Parecendo á primeira vista impossível que tão insignificante quantia possa chegar ao orçamento de uma casa, verifica-se, que ele é suficiente e não é mesmo atingido na maior parte das das vezes. O exíguo "orçamento" de um casal de lavradores no inicio do século passado por terras de Barroso para as primeiras necessidades, assentava fundamentalmente em quatro modestísimas verbas: 24 tostões para o azeite, 10 para as sardinhas, 2 para sal e 6 para sabão. Fora do "orçamento", ficam as despesas de vestuário, cujas “andanças” de roupa para homem pode durar até 5 anos. Quase sempre usando “sócos”, o lavrador não chega a romper um par por ano. A boina, que custa de seis a dez tostões, serve apenas para usar nos dias de feira ou nas festas. No trabalho diário, o lavrador usa uma capucha de burel no Inverno e um lenço da mão no verão. As mulheres gastam ainda menos do que os homens!... Uma saia de chita, um avental com barras a enfeitar e um lenço para a cabeça, são as peças essenciais e que duram “uma vida”.

Roupa branca, lençóis, toalhas e ainda as calças de uso dos homens saem do linho, da estopa ou dos tomentos – da teia fiada em casa. O gado, é considerado fortuna comum. A própria doença, parece respeitar todo este culto sagrado da economia dos lavradores de barroso.Só a velhice mata esta gente. Quando entram na agonia, a família manda chamar o padre para os confessar e ungir. Depois do padre, vem então o médico - se o houver - que raro receita e as mais das vezes chega a tempo de verificar o óbito.
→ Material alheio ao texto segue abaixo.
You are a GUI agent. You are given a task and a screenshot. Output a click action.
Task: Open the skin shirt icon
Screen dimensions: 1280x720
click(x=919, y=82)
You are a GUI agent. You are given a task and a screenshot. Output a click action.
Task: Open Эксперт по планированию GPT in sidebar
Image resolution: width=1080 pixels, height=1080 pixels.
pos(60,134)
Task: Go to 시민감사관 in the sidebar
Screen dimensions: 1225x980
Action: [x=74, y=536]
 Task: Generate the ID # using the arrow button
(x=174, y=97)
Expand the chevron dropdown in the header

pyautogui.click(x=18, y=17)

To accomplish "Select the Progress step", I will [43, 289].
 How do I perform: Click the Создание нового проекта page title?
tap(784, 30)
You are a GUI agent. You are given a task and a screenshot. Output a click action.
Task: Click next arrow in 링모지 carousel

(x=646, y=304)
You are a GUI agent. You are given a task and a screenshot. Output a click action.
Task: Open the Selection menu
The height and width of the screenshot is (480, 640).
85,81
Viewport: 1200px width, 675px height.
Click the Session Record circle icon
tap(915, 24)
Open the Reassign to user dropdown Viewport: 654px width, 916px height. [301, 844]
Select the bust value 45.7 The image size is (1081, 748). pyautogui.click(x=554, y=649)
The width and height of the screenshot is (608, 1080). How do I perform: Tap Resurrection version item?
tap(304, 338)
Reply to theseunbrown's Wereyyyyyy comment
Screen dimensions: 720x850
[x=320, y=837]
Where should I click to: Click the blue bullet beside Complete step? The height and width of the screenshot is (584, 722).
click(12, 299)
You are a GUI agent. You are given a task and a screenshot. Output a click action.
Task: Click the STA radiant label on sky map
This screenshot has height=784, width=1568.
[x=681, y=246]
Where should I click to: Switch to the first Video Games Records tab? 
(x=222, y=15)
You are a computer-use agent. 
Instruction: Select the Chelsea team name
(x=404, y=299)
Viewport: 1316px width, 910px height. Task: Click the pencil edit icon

E assim morreu economicamente todo este mundo e toda esta gente, exactamente da mesma maneira como economicamente nasceram e viveram. Só a emigração a partir da década 60, mudaria os hábitos e o "bem-estar" destas gentes...

Domingos Chaves*

* Texto adaptado a uma história que me foi contada em criança pela minha avó Maria da Glória Gonçalves Carneiro.